§ KUTIPAN TERPILIH:
——

Sosok Lengkap Ferdinand Marcos Jr Presiden Terpilih Filipina
Ferdinand Marcos Jr adalah anak dari mantan diktator dan presiden Filipina Ferdinand Marcos.
TRIBUNGORONTALO.COM, Manila - Ferdinand Marcos Jr adalah anak dari mantan diktator dan presiden Filipina Ferdinand Marcos.
Marcos Jr, yang dikenal dengan nama panggilannya "Bongbong", memenangi pemilihan presiden atau pilpres Filipina pada Senin (9/5/2022) dengan telak. Dalam 36 tahun sejak pemberontakan rakyat menggulingkan patriark dan mendepak keluarga ke pengasingan AS, klan Marcos membangun kembali kekayaan politik mereka.
Terlepas dari kekhawatiran ayahnya sendiri tentang sifatnya yang bebas dan malas, Ferdinand Marcos Jr (64) berhasil mencapai posisi tertinggi.
Setelah kalah tipis dalam pemilihan wakil presiden dari Leni Robredo dalam pemilihan 2016, dia bertekad bertanding ulang dalam pilpres Filipina yang diharapkan hasilnya akan berbeda.
Bersumpah untuk menyatukan negara, Ferdinand Marcos Jr membuat janji besar saat kampanye untuk meningkatkan lapangan kerja dan mengatasi kenaikan harga di negara berpenghasilan menengah ke bawah tersebut.
“Persatuan adalah tujuan saya karena saya sangat yakin bahwa persatuan adalah langkah pertama untuk keluar dari krisis yang kita alami sekarang ini,” kata Ferdinand Marcos Jr pada Februari tanpa pernah menjelaskan lebih lanjut apa arti slogan itu.
Sosok yang terpolarisasi Calon presiden Filipina Ferdinand Marcos Jr (tengah) yang merupakan putra diktator terakhir negara itu, menyapa massa saat berkampanye di Quezon City, Filipina, Rabu (13/4/2022).
Tumbuh di istana kepresidenan di Manila, Ferdinand Marcos Jr ingin menjadi astronot sebelum ia mengikuti jejak ayahnya ke dunia politik.
Dia menjabat sebagai wakil gubernur dan dua kali sebagai gubernur provinsi Ilocos Norte, juga pernah betugas di Dewan Perwakilan Rakyat serta Senat. Ibunya yang berusia 92 tahun, Imelda, memimpikan Ferdinand Marcos Jr menjadi pemimpin negara.
Hubungan Ferdinand Marcos Jr dengan ayahnya, yang pemerintahannya ditandai dengan penindasan berdarah pada tahun-tahun darurat militer, menjadikannya salah satu politisi paling terpolarisasi di negara itu.

——

§ DATA YANG TERSEDIA:

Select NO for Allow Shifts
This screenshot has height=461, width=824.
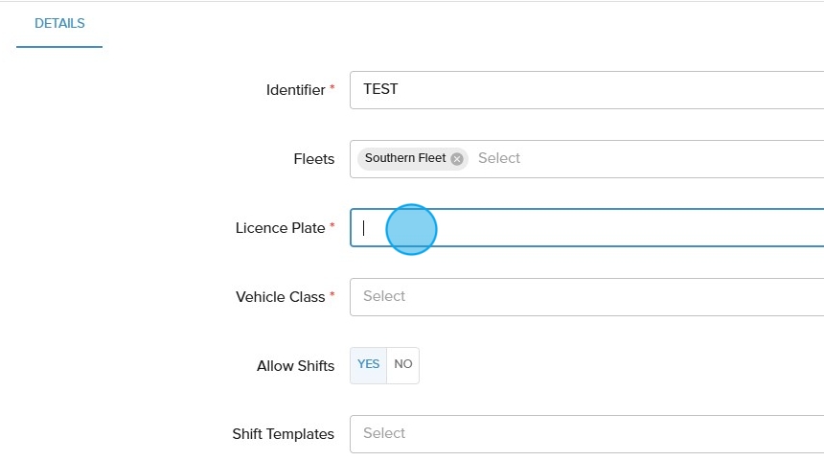click(x=403, y=365)
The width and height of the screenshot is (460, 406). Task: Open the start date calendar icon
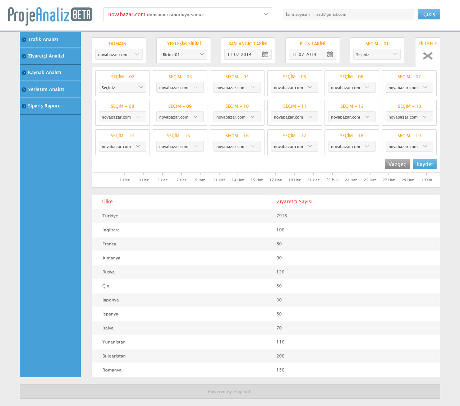tap(265, 55)
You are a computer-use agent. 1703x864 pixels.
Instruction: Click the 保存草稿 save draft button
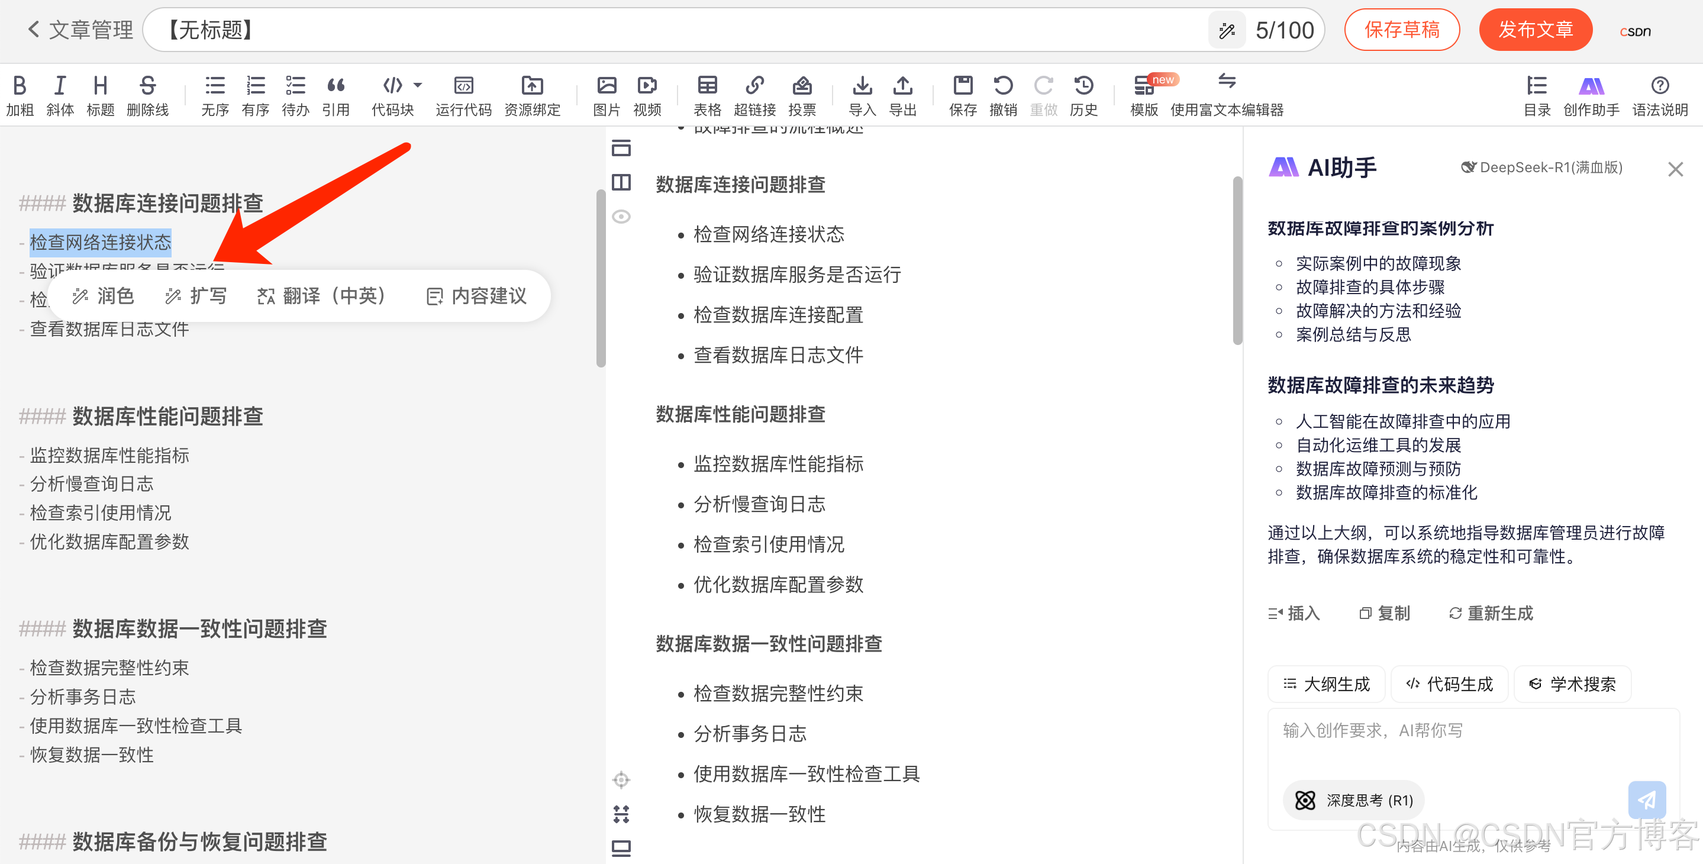tap(1402, 30)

——

§ YANG PERLU DILAKUKAN:
**1)** Menurut kutipan terpilih, siapa yang mengalahkan Ferdinand Marcos Jr secara tipis dalam pemilihan wakil presiden 2016?
**2)** Sajikan semua baris di bagian Data yang Tersedia sebagai daftar bernomor, tanpa baris kosong. Gambarnya tidak perlu dimasukkan.

§ JAWABAN LENGKAP:
**1)** Leni Robredo.

**2)**
1. Select NO for Allow Shifts
2. This screenshot has height=461, width=824.
3. click(x=403, y=365)
4. The width and height of the screenshot is (460, 406). Task: Open the start date calendar icon
5. tap(265, 55)
6. You are a computer-use agent. 1703x864 pixels.
7. Instruction: Click the 保存草稿 save draft button
8. tap(1402, 30)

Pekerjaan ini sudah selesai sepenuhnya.